Three years have passed since the Greek state went bankrupt, but we still don’t know how many civil servants are employed or how much they are paid. Asked by New Democracy MP Evangelos Basiakos recently in Parliament, Alternate Finance Minister Christos Staikouras came up with a rather vague response on the issue. A document released by the 24th State Accounting Directorate, which was published in Kathimerini newspaper, meanwhile, said that “there is no available data on the number of beneficiary employees, nor on the earnings of employees in the broader state sector.”

According to this document – and without knowledge of what applies to the broader state sector – 13.9 billion euros, or 7.2 percent of GDP, of the 2005 regular budget went to salaries and additional benefits. Four years later, the government was a bit more generous as the 2009 figure rose to 18.5 billion euros, or 8 percent of GDP. It is estimated that state spending for salaries and extra benefits in 2012 will drop near 2005 levels, to around 13.7 billion euros.

Given that Greece’s GDP for 2012 is close to that of 2005 (193 billion euros), spending for government sector salaries and additional benefits continues to hover at 7 percent of GDP. In fact the wages and benefits of the central government seem to consistently make up 7 percent of the country’s produced wealth.

According to an IMF study (“Evaluating Government Employment and Compensation”) average central government spending on salaries in the EU between 2000-2008 was at 5.2 percent of GDP, that is 2-3 percentage points lower than domestic expenditures in the period 2005-2012 – a time period that includes the supposedly severe cost-cutting measures in the debt-hit country’s public sector. Even the African average of 6.5 percent of GDP is less than Greece. The Middle East and Central Asia do not lag that far behind at 7.1 percent.
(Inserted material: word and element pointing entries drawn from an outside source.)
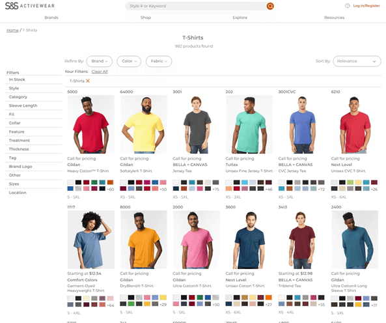Open the Fabric refine dropdown

point(159,61)
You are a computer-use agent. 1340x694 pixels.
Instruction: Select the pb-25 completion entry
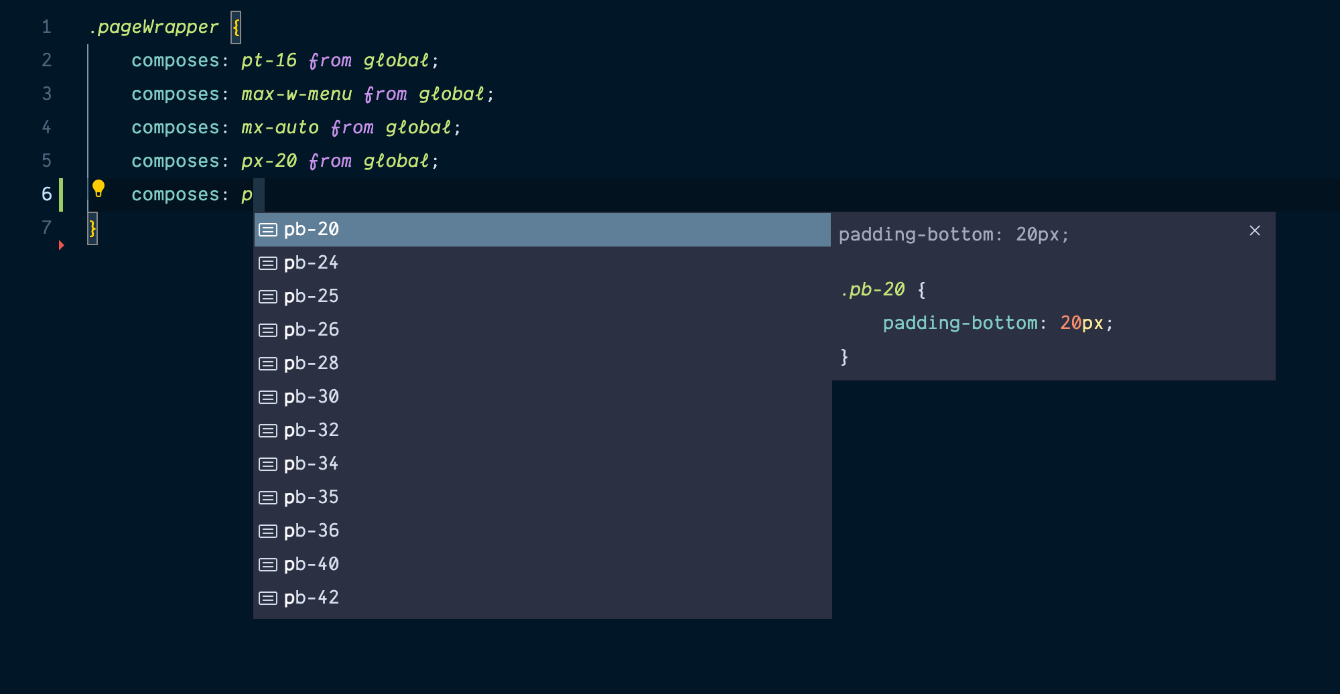[x=311, y=296]
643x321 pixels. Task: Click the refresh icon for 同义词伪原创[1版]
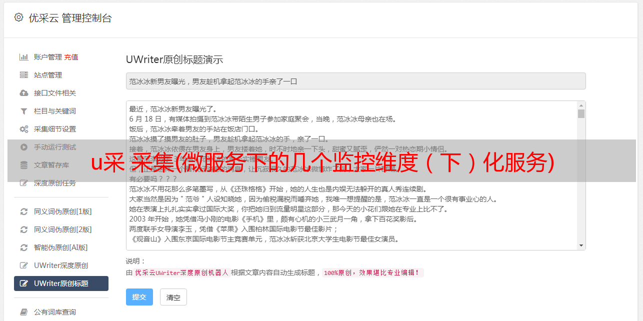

What we need to emphasize is the steady percentage of produced wealth that goes to salaries and benefits for state sector workers. It is often said that our political system is incompetent, but it is doing a perfect job in reproducing the existing model. It’s not just the quality of staff (political cronies) but also the quantity. It does not matter whether Greeks produce less or more, the percentage for state sector wages remains steady at between 7-8 percent of economic output.

What if Greek politicians pledge to reduce the size of the state? What if they promise to abolish state agencies and organizations that serve no meaningful purpose? Soon after they have announced their intentions, the system switches back to its prior state. Greece pays for its bureaucrats 2 percent of GDP more than the EU average. And mind, this is a bureaucracy that they have repeatedly promised to curb.